RECORD EXCERPTS -
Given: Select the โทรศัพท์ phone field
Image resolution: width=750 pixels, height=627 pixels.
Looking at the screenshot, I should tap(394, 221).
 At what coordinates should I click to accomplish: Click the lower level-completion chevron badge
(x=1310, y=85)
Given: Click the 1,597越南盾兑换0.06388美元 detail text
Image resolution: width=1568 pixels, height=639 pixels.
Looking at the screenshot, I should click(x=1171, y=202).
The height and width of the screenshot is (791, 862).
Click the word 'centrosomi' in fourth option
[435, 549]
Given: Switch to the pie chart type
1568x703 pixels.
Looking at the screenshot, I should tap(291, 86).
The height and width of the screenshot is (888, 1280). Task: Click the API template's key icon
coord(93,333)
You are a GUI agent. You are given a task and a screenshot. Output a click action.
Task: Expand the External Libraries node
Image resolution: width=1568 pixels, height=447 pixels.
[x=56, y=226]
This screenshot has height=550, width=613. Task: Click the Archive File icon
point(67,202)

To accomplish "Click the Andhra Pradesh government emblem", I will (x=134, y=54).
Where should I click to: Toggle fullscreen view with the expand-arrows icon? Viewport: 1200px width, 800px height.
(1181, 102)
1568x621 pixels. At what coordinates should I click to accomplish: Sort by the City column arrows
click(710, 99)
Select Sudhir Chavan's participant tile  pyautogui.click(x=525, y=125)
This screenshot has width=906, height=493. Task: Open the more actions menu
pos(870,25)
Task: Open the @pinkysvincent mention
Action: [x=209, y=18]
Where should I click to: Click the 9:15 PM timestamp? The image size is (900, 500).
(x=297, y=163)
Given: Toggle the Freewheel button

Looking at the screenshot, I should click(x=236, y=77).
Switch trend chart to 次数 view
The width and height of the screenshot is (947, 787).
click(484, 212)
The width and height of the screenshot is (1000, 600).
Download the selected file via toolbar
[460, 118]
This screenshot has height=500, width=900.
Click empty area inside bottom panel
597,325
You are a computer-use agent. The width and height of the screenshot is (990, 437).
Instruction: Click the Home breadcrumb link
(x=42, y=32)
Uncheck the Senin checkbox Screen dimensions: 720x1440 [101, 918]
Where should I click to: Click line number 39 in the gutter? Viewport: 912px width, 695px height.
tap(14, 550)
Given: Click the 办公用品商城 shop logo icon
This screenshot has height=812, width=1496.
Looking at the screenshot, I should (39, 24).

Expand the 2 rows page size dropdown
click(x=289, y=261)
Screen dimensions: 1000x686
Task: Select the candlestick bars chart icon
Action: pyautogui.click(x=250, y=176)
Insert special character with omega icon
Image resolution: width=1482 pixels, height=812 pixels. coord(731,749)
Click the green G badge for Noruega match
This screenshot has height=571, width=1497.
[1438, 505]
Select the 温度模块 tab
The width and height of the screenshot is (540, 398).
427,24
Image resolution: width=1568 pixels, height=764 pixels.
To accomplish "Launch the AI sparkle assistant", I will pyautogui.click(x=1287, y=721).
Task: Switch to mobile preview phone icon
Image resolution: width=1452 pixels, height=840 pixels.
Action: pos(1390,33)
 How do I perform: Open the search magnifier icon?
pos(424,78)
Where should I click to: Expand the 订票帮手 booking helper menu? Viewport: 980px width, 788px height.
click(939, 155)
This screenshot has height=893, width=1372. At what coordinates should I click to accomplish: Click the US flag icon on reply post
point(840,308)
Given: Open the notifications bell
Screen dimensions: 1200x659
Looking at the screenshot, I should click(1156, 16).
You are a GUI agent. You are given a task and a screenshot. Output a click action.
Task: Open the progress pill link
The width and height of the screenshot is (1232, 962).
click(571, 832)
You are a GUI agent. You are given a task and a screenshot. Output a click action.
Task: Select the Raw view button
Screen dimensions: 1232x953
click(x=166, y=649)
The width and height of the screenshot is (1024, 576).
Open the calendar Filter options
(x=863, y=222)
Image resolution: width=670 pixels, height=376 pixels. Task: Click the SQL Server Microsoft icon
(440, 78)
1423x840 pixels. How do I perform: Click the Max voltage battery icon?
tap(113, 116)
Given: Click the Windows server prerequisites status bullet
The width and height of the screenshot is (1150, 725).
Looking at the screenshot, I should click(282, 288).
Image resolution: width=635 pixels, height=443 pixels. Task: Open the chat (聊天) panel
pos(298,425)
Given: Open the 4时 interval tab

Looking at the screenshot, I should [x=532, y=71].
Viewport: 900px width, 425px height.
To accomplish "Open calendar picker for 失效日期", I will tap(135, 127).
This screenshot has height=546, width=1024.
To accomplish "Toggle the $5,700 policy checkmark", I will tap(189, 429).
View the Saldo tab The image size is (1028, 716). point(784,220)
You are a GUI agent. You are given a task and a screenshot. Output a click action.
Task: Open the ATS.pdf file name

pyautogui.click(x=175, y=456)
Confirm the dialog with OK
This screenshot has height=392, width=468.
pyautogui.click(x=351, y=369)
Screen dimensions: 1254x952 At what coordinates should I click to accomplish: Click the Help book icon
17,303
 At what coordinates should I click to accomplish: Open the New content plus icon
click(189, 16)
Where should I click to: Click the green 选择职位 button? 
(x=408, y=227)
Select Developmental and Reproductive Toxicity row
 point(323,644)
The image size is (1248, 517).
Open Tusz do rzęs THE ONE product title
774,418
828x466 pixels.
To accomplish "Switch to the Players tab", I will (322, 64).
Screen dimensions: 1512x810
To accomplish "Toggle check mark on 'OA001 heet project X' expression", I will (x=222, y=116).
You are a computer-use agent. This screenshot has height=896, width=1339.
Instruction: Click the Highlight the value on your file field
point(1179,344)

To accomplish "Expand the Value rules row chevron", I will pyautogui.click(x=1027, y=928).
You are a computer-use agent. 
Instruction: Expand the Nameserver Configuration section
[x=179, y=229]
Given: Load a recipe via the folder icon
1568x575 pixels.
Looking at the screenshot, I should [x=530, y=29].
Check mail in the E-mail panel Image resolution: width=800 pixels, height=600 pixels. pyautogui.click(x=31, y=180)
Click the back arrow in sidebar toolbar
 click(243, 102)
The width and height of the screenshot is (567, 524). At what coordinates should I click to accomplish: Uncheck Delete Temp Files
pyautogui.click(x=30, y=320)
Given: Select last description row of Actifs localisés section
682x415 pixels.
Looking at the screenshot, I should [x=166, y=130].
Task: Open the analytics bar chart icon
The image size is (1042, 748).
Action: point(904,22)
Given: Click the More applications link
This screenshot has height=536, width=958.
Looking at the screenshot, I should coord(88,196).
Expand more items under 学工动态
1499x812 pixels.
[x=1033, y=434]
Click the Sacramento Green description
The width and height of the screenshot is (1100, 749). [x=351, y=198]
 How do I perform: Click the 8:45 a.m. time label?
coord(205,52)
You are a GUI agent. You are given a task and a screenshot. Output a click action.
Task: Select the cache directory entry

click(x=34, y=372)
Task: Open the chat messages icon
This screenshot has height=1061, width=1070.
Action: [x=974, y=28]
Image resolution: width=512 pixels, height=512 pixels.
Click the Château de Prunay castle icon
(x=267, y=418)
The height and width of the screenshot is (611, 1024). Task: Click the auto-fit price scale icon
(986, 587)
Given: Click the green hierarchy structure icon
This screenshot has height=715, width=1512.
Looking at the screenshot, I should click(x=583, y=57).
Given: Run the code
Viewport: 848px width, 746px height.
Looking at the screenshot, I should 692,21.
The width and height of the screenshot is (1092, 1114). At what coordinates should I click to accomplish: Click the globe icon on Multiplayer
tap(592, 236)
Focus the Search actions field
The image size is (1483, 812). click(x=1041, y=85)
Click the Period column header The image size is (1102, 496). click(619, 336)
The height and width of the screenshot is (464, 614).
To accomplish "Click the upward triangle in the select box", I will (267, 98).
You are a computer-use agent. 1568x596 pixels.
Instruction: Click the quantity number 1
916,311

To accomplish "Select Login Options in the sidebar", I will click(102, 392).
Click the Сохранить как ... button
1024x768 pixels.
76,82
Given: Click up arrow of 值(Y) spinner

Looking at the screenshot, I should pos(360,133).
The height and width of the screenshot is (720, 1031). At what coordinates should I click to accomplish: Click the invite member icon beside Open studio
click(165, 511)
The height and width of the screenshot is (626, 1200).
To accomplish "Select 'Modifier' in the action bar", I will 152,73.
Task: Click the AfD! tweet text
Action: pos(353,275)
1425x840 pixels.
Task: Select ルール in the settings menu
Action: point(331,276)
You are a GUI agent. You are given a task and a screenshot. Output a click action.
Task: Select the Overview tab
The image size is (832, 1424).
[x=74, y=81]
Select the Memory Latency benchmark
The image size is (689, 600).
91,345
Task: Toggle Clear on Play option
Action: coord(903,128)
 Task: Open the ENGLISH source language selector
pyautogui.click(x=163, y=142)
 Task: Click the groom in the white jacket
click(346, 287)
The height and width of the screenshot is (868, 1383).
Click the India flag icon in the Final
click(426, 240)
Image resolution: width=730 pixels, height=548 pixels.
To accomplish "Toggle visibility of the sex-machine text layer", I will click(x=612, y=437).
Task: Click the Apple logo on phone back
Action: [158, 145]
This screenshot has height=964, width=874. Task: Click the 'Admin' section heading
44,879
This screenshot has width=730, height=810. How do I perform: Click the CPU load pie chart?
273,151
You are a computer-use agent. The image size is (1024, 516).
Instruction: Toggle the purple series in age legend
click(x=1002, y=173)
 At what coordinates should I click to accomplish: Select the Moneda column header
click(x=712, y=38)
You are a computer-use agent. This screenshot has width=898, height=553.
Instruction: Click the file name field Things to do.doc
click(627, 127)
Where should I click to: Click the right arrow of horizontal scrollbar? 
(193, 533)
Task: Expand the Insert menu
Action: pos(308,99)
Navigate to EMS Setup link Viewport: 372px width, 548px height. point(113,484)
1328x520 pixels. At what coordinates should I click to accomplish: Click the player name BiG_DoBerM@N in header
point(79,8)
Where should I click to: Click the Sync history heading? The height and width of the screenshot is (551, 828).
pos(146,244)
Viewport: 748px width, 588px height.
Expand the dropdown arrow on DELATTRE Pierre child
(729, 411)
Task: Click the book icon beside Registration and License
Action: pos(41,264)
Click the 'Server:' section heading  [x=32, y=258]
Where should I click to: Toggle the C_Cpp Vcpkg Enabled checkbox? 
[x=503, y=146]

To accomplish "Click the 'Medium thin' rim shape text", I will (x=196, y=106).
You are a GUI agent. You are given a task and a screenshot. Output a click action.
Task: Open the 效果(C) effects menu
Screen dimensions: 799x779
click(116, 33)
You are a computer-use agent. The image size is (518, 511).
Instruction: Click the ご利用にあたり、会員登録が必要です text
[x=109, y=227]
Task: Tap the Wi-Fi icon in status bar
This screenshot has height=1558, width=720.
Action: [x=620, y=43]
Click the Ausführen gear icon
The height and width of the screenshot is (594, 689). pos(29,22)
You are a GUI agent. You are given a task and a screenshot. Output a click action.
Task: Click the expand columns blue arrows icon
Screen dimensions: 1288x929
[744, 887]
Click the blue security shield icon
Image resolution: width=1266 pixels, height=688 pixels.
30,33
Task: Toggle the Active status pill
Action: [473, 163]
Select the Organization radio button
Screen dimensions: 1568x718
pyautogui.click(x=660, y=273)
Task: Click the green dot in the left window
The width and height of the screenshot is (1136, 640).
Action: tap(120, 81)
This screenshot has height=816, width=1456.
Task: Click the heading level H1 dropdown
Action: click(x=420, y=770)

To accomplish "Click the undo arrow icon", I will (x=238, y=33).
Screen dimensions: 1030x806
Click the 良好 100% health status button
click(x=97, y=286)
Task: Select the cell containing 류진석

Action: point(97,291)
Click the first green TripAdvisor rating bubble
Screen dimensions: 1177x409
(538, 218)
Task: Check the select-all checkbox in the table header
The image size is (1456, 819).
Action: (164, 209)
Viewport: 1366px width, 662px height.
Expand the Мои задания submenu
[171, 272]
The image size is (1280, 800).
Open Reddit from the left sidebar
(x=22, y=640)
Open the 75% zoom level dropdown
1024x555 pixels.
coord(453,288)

ABOUT THIS TASK - What do the lines above say from the one containing "Where should I click to: Click the Sync" down to the one containing "Click the 'Server:'"? Return them exactly, both end lines included, and only them.

EXERCISE SOLUTION -
Where should I click to: Click the Sync history heading? The height and width of the screenshot is (551, 828).
pos(146,244)
Viewport: 748px width, 588px height.
Expand the dropdown arrow on DELATTRE Pierre child
(729, 411)
Task: Click the book icon beside Registration and License
Action: pos(41,264)
Click the 'Server:' section heading  [x=32, y=258]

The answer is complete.